Goldscheid used these statistics to demonstrate gender violence’s inextricable link to gender discrimination, which she sees play out in the stereotypes and bias often imposed on survivors. To exemplify her argument, Goldscheid stated that in the previous run of United States v. Rahimi in the Fifth Circuit Court of Appeals, Circuit Judge James Ho engaged with these gender stereotypes while explaining his vote on the case. He denied the advantages of protective orders for survivors, claiming that they often lie about the abuse they’ve been subjected to in order to gain financial advantages. Goldscheid also underscored the difficulties that these gender biases place on survivors who try to obtain protection orders against their abusers, a challenge that Judge Ho denied in court as well. Ultimately, Goldscheid argued that the US’s current legal frameworks “allow these gendered assumptions … to remain invisible,” calling for more effective steps toward remedying gender violence and bias in the law. 

After Goldscheid’s discussion on the case’s importance, Young asked Victoria Nourse, the Ralph v. Whitworth Professor in Law at Georgetown Law, to contextualize the Supreme Court case in terms of the US’s legal background with gender-based violence and gun violence. Nourse explained that United States v. Rahimi is an example of originalism, a theory of interpreting legal texts that favors interpreting these texts, particularly the US Constitution, by their original meaning at the time they were written. In reference to the Constitution as interpreted by originalism, Nourse remarked that “most of the rights [women] think [they] have are now dependent on history,” which, for quite some time, did not guarantee women’s rights. 

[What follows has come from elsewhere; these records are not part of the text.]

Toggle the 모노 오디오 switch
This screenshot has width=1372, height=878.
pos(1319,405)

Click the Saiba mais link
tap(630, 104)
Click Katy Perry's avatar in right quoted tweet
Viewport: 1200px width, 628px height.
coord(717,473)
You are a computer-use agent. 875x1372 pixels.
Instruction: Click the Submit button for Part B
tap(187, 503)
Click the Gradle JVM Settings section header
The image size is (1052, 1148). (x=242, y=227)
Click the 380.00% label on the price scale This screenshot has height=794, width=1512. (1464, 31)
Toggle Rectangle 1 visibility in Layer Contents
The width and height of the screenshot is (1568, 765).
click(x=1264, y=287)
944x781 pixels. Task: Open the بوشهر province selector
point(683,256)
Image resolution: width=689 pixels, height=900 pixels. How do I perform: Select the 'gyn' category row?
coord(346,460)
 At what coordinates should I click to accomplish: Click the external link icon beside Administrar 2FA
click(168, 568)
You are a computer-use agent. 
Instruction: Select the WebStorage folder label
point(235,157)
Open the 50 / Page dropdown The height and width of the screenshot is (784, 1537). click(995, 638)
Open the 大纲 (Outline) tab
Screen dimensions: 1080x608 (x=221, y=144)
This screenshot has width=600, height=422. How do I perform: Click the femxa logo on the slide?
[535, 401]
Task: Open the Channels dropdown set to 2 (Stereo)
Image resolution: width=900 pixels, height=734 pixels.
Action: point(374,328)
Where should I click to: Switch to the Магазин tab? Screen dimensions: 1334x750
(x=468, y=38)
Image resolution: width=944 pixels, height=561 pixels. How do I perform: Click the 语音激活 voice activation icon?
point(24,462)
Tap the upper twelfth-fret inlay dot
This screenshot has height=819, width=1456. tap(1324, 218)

Linking originalism to the current Supreme Court case, Nourse explained that certain justices have degraded the domestic violence protections for survivors using historical court cases’ decisions. In particular, the decision on the 2000 Supreme Court case United States v. Morrison, which invalidated an act that allowed gender violence victims to sue their attackers in federal court, makes it difficult for victims today to sue in response to gender violence. Morrison and, now, Rahimi illustrate a history of judges heavily questioning the existence of domestic violence and downgrading survivors’ accounts.

Tying this historical background to the importance of the ERA, Nourse explained that because of Morrison, the federal government cannot pass the “civil rights remedy” that would help survivors’ difficulties in obtaining protective orders. With this imposed limit, the ERA must be advanced to protect women from gender violence under the law. 

In light of the somber history and current state of women’s legal protections from instances of gender violence, Young pivoted the conversation by asking Goldscheid and Nourse to imagine reorienting the legal system on the principle of gender equality. Goldscheid suggested that we shift our thinking on how to acknowledge and answer to gender violence. Instead of framing the criminal legal system as a solution, she offered alternative responses that legislators can consider, including laws that address the economic impacts of intimate partner violence and the need for material resources, social services, and childcare. While these solutions may not apply to every case, Goldscheid believes that they can help many survivors and prevent future violence. 

Young closed the discussion on Rahimi and gender-based violence with a statement of gratitude for the current ERAs that have been enacted in state laws. Although they only operate at the state level, Young was optimistic about their potential effects on women across the nation. With state ERAs in place, Young hopes that legislators can “reimagin[e] what responses to gender-based violence should look like,” responses that Young, Goldscheid, and Nourse all demonstrated are crucial to the protection of women against gender-based violence under the law.